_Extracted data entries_
• • • •
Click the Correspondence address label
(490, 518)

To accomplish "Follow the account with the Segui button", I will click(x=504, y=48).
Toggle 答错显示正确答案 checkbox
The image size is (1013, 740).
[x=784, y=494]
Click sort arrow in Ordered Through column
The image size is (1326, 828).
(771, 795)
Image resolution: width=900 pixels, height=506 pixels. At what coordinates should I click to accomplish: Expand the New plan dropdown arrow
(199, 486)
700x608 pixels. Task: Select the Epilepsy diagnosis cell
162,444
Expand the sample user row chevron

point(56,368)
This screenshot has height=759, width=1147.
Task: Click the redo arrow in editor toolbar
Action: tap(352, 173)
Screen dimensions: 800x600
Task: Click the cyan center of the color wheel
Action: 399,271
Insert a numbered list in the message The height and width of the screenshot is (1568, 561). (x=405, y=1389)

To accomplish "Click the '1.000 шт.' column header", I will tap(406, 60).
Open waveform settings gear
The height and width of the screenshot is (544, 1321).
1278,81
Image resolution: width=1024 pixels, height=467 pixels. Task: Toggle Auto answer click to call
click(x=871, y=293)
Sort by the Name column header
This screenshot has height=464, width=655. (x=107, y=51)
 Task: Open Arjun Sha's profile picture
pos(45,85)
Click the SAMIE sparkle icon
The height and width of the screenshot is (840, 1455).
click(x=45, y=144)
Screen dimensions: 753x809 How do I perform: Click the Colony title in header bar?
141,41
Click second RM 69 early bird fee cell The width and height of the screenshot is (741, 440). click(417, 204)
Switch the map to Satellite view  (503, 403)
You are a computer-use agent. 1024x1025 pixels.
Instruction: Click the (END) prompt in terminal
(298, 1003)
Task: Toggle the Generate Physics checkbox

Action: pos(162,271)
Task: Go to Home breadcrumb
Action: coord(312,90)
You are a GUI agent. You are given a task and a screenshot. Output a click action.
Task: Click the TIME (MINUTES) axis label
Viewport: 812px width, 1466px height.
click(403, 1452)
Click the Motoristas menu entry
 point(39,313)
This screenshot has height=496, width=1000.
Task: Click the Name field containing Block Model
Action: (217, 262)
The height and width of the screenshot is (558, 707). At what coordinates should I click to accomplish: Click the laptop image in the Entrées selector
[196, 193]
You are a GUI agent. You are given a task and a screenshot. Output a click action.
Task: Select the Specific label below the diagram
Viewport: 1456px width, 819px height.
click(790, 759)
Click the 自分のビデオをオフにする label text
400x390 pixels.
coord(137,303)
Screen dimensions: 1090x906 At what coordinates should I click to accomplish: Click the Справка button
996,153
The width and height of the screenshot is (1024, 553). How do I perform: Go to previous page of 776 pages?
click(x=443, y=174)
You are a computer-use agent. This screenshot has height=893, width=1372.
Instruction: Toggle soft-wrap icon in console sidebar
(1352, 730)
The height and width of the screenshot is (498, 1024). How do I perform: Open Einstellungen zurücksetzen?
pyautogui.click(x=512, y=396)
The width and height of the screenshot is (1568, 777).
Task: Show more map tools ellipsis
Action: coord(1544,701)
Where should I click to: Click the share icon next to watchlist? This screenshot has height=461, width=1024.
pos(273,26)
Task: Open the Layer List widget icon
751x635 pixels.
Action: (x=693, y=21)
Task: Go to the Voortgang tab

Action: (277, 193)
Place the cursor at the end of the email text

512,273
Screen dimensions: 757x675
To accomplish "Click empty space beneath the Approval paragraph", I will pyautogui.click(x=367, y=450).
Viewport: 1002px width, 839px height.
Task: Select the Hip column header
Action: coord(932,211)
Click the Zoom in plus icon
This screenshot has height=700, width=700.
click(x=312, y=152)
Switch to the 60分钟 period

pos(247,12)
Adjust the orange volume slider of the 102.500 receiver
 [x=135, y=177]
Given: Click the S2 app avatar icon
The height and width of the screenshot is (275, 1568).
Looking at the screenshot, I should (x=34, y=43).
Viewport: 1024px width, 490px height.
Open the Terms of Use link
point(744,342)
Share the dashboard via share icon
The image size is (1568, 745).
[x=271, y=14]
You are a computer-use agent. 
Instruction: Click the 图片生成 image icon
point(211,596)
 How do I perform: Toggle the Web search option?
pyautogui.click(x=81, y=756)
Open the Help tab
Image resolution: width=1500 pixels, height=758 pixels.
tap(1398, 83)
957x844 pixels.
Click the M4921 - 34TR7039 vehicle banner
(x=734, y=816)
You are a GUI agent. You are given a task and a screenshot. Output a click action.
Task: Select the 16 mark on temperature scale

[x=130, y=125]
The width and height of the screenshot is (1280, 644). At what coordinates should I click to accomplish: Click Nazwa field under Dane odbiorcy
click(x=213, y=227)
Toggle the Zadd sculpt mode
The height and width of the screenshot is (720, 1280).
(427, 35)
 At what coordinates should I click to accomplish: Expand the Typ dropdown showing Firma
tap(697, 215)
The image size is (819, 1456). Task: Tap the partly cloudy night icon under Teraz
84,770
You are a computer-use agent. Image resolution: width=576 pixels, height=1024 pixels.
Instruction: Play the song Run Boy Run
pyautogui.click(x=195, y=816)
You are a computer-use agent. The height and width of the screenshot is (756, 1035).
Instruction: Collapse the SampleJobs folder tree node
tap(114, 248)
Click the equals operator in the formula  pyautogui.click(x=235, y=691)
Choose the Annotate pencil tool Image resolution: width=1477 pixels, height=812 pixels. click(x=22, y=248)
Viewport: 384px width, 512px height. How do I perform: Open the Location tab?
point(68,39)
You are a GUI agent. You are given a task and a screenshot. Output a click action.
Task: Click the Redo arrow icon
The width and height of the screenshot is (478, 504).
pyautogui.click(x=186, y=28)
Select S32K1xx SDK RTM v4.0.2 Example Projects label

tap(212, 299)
• • • •
Would you please write out the entries again exactly?

_Solution_
Click the Correspondence address label
(490, 518)

To accomplish "Follow the account with the Segui button", I will click(x=504, y=48).
Toggle 答错显示正确答案 checkbox
The image size is (1013, 740).
[x=784, y=494]
Click sort arrow in Ordered Through column
The image size is (1326, 828).
(771, 795)
Image resolution: width=900 pixels, height=506 pixels. At what coordinates should I click to accomplish: Expand the New plan dropdown arrow
(199, 486)
700x608 pixels. Task: Select the Epilepsy diagnosis cell
162,444
Expand the sample user row chevron

point(56,368)
This screenshot has height=759, width=1147.
Task: Click the redo arrow in editor toolbar
Action: tap(352, 173)
Screen dimensions: 800x600
Task: Click the cyan center of the color wheel
Action: 399,271
Insert a numbered list in the message The height and width of the screenshot is (1568, 561). (x=405, y=1389)

To accomplish "Click the '1.000 шт.' column header", I will tap(406, 60).
Open waveform settings gear
The height and width of the screenshot is (544, 1321).
1278,81
Image resolution: width=1024 pixels, height=467 pixels. Task: Toggle Auto answer click to call
click(x=871, y=293)
Sort by the Name column header
This screenshot has height=464, width=655. (x=107, y=51)
 Task: Open Arjun Sha's profile picture
pos(45,85)
Click the SAMIE sparkle icon
The height and width of the screenshot is (840, 1455).
click(x=45, y=144)
Screen dimensions: 753x809 How do I perform: Click the Colony title in header bar?
141,41
Click second RM 69 early bird fee cell The width and height of the screenshot is (741, 440). click(417, 204)
Switch the map to Satellite view  (503, 403)
You are a computer-use agent. 1024x1025 pixels.
Instruction: Click the (END) prompt in terminal
(298, 1003)
Task: Toggle the Generate Physics checkbox

Action: pos(162,271)
Task: Go to Home breadcrumb
Action: coord(312,90)
You are a GUI agent. You are given a task and a screenshot. Output a click action.
Task: Click the TIME (MINUTES) axis label
Viewport: 812px width, 1466px height.
click(403, 1452)
Click the Motoristas menu entry
 point(39,313)
This screenshot has height=496, width=1000.
Task: Click the Name field containing Block Model
Action: (217, 262)
The height and width of the screenshot is (558, 707). At what coordinates should I click to accomplish: Click the laptop image in the Entrées selector
[196, 193]
You are a GUI agent. You are given a task and a screenshot. Output a click action.
Task: Select the Specific label below the diagram
Viewport: 1456px width, 819px height.
click(790, 759)
Click the 自分のビデオをオフにする label text
400x390 pixels.
coord(137,303)
Screen dimensions: 1090x906 At what coordinates should I click to accomplish: Click the Справка button
996,153
The width and height of the screenshot is (1024, 553). How do I perform: Go to previous page of 776 pages?
click(x=443, y=174)
You are a computer-use agent. This screenshot has height=893, width=1372.
Instruction: Toggle soft-wrap icon in console sidebar
(1352, 730)
The height and width of the screenshot is (498, 1024). How do I perform: Open Einstellungen zurücksetzen?
pyautogui.click(x=512, y=396)
The width and height of the screenshot is (1568, 777).
Task: Show more map tools ellipsis
Action: coord(1544,701)
Where should I click to: Click the share icon next to watchlist? This screenshot has height=461, width=1024.
pos(273,26)
Task: Open the Layer List widget icon
751x635 pixels.
Action: (x=693, y=21)
Task: Go to the Voortgang tab

Action: (277, 193)
Place the cursor at the end of the email text

512,273
Screen dimensions: 757x675
To accomplish "Click empty space beneath the Approval paragraph", I will pyautogui.click(x=367, y=450).
Viewport: 1002px width, 839px height.
Task: Select the Hip column header
Action: coord(932,211)
Click the Zoom in plus icon
This screenshot has height=700, width=700.
click(x=312, y=152)
Switch to the 60分钟 period

pos(247,12)
Adjust the orange volume slider of the 102.500 receiver
 [x=135, y=177]
Given: Click the S2 app avatar icon
The height and width of the screenshot is (275, 1568).
Looking at the screenshot, I should (x=34, y=43).
Viewport: 1024px width, 490px height.
Open the Terms of Use link
point(744,342)
Share the dashboard via share icon
The image size is (1568, 745).
[x=271, y=14]
You are a computer-use agent. 
Instruction: Click the 图片生成 image icon
point(211,596)
 How do I perform: Toggle the Web search option?
pyautogui.click(x=81, y=756)
Open the Help tab
Image resolution: width=1500 pixels, height=758 pixels.
tap(1398, 83)
957x844 pixels.
Click the M4921 - 34TR7039 vehicle banner
(x=734, y=816)
You are a GUI agent. You are given a task and a screenshot. Output a click action.
Task: Select the 16 mark on temperature scale

[x=130, y=125]
The width and height of the screenshot is (1280, 644). At what coordinates should I click to accomplish: Click Nazwa field under Dane odbiorcy
click(x=213, y=227)
Toggle the Zadd sculpt mode
The height and width of the screenshot is (720, 1280).
(427, 35)
 At what coordinates should I click to accomplish: Expand the Typ dropdown showing Firma
tap(697, 215)
The image size is (819, 1456). Task: Tap the partly cloudy night icon under Teraz
84,770
You are a computer-use agent. Image resolution: width=576 pixels, height=1024 pixels.
Instruction: Play the song Run Boy Run
pyautogui.click(x=195, y=816)
You are a computer-use agent. The height and width of the screenshot is (756, 1035).
Instruction: Collapse the SampleJobs folder tree node
tap(114, 248)
Click the equals operator in the formula  pyautogui.click(x=235, y=691)
Choose the Annotate pencil tool Image resolution: width=1477 pixels, height=812 pixels. click(x=22, y=248)
Viewport: 384px width, 512px height. How do I perform: Open the Location tab?
point(68,39)
You are a GUI agent. You are given a task and a screenshot. Output a click action.
Task: Click the Redo arrow icon
The width and height of the screenshot is (478, 504).
pyautogui.click(x=186, y=28)
Select S32K1xx SDK RTM v4.0.2 Example Projects label

tap(212, 299)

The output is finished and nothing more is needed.